Cee Jackson (ceeteejackson) | 181 comments 'Morning all.

Firstly, apologies to Andy P an Kimmy - I've fallen WAY behind with my reading.Too much work and sport, I'm afraid. getting back on it now, although i appreciate you're both well past the stage of requiring feedback. (I will, of course post an Amazon review for 'Pussy Planet,' Kimmy.)

Part of the reason for falling behind is because I've re-visited the Scribo site and have posted a some work there to be critiqued. Which meant I had to read a lot of, quite frankly, very mixed submissions, in order to earn 'karma points' before I could submit my own work.

So here's the question: does anyone else subscribe to sites like Scribophile and Critique Circle, and do you think they are worthwhile as regards the feedback?

The idea of earning the right to post your own work is good - but I wonder how many critters actually crit the work because they are genuinely interested, or just banging something out so they get the points to spend.

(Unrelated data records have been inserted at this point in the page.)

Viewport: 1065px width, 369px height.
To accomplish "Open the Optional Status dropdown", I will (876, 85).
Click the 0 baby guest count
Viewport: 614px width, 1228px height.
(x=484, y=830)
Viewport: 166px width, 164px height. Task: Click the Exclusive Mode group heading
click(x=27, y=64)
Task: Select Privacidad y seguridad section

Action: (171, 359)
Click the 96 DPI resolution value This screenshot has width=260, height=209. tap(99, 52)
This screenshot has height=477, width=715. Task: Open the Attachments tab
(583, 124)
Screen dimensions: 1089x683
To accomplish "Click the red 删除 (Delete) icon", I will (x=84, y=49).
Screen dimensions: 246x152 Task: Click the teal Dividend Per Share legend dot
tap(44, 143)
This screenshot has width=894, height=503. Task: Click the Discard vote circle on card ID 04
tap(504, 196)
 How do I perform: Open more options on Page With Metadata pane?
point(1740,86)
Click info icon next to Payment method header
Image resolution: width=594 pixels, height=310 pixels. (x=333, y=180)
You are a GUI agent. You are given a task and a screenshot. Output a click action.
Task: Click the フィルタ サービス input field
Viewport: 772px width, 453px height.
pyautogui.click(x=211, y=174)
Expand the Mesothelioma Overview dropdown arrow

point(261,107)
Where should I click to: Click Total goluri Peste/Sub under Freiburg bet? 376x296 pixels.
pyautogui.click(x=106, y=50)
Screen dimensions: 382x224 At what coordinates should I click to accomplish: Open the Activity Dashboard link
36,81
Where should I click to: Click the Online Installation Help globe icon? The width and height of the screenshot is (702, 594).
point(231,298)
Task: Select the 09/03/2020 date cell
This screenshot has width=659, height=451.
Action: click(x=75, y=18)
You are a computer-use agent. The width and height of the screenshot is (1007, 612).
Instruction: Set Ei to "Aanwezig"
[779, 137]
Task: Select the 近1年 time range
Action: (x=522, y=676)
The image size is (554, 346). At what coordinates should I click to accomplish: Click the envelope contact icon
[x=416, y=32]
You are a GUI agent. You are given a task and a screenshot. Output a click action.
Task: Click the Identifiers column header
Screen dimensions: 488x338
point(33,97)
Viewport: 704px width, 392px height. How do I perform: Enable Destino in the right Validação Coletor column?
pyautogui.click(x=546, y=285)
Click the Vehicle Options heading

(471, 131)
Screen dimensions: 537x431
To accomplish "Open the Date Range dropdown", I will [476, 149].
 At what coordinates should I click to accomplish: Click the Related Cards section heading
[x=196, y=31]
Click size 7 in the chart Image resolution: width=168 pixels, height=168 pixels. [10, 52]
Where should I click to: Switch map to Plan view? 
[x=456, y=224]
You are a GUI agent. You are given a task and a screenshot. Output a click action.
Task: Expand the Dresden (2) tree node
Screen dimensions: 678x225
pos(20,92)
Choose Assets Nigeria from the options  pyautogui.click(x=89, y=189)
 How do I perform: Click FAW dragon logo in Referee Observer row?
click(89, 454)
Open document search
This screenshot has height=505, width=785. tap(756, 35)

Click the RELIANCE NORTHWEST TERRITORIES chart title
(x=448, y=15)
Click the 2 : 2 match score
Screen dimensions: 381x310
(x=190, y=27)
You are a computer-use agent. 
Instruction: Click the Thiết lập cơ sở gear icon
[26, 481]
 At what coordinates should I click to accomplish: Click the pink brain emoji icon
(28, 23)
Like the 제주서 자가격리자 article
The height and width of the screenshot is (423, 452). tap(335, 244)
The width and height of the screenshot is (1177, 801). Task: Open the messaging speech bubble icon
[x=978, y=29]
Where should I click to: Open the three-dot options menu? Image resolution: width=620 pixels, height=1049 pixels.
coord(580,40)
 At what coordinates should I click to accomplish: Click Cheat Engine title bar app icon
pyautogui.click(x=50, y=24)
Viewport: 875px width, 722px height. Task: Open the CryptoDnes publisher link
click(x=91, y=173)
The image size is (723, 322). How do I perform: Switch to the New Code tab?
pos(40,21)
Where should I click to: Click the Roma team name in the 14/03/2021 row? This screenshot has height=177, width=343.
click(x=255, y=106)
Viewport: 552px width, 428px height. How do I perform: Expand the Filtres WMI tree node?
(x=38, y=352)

Any other sites that Cloggers use?

Alright - gotta go. Bursting dogs to go see.
Laters.


message 2: by James (new)

James Court | 228 comments Not used either myself. I understand the principle of expecting participation in return for a critique, but humour is such a mercurial property that you need reviews from like minds.

Hope your dogs are weighted down, it's still blowing a gale here.


message 3: by Cee (new)

Cee Jackson (ceeteejackson) | 181 comments This is what I'm thinking, James. And, I'm not saying my work is anything half decent, but honestly - there is some real pish out there. I kinda feel I'm wasting my time reviewing some of the stuff that's been taking up my time.

I'm thinking of letting my subscription lapse and concentrating on just banging out 'SS' as a complete first draft and then revisiting, instead of constantly taking various comments on board and seemingly forever editing instead of writing.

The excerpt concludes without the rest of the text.